■ Your assignment ■
Word for word, print each record, dropping any image it holds.

===

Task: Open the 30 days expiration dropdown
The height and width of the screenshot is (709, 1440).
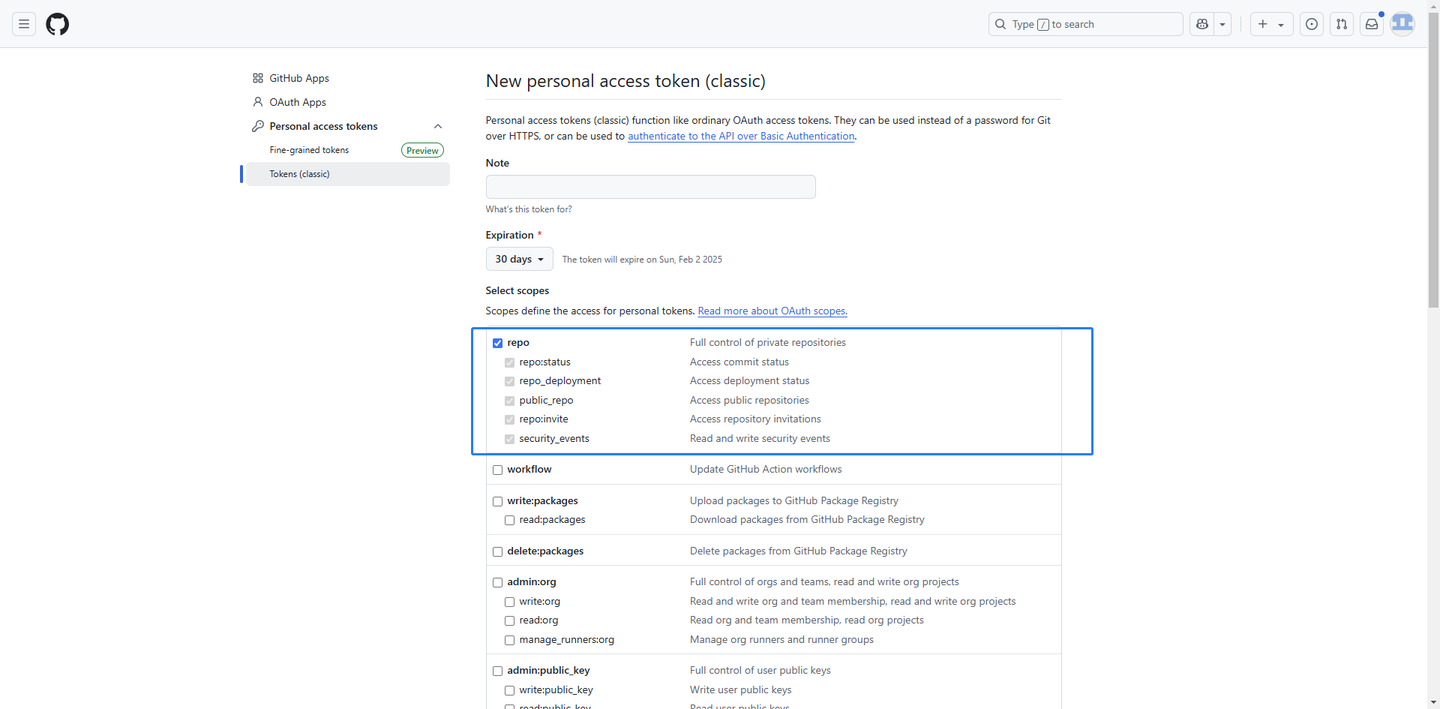Action: [519, 259]
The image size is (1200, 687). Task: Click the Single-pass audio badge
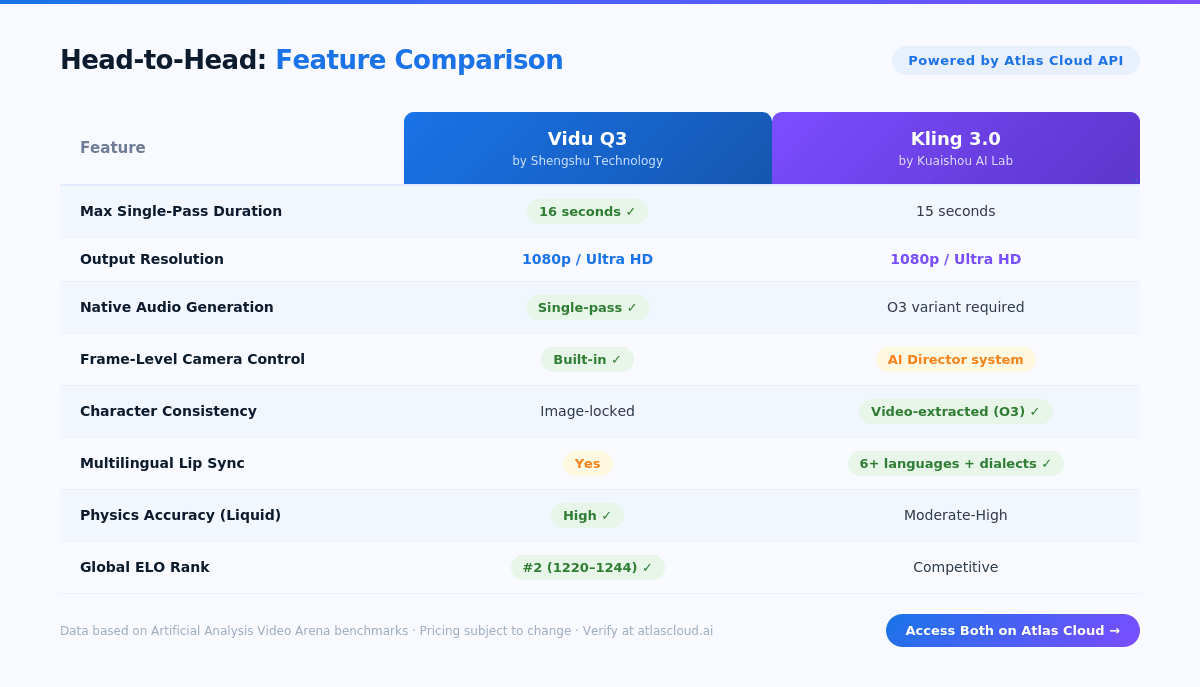pos(587,307)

===

■ Task solution ■
Task: Open the 30 days expiration dropdown
The height and width of the screenshot is (709, 1440).
Action: [519, 259]
The image size is (1200, 687). Task: Click the Single-pass audio badge
pos(587,307)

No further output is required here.